How would those two thousand strangers gain access to your Facebook information?  Here are some common ways:
  • Your friend Sally comments on your status.  All Sally's friends will receive a notification of this comment.  In the notification is a link, not only to your current status, but to all recent status updates and wall posts.
  • You comment on Bill's status.  All Bill's friends will see this comment and a link to your profile.  If you haven't locked down your photo albums, this will include access to all your photos.
  • A friend Cindy sends you good wishes on your trip to some exotic location.  All Cindy's friends now know you will not be home for the next two weeks.  What if one of Cindy's fifty friends has a predilection for B&E?
The list goes on ...

Am I being paranoid?  I don't think so.  Recently I was told of an incident in which a Chinook employee made disparaging remarks about his/her employment situation, even going so far as to mention names of people with whom he/she was unhappy.  (No names were used in telling me the story, just the outline of the incident.)  The naiveté of such a move just stuns me.  It reminds me of an incident in a classroom Internet Safety presentation I was giving, when I asked the students how they could be sure that none of their friends was also friends with their teachers.  One little girl put up her hand to say, "I'm friends with Mrs. C________" (the teacher in the room at the time).  The other students were flabbergasted.  You could just see them mentally revisiting their posts, trying to remember what they might have unwittingly divulged to their teacher.

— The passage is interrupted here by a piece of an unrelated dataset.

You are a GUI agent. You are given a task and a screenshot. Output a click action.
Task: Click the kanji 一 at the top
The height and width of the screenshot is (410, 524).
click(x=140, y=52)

Anyone who is careless enough to comment on his/her employment situation on Facebook may want to consider the fate of these young folks, who were fired from their positions with Farm Boy food stores for comments they made on a Facebook group dedicated to grousing about working at Farm Boy.  Still not convinced?  Search for Facebook and fired in Google to turn up a host of situations in which Facebook conduct has had a negative impact on employment.

In short, always use this rule of thumb: consider anything you post on Facebook - or any other social networking site for that matter - to be in the public domain.   Remember, even if you limit your posts to your "friends," once the post is out there, there is nothing you can do to stop someone who sees it from forwarding it to others.  Remember that - unless you have specified otherwise - beside every one of your posts your friends will have a "share" button, which allows them to forward your post to all their friends.  If those friends-of-friends choose to comment on that post, then friends-of-friends-of-friends will now see what you posted.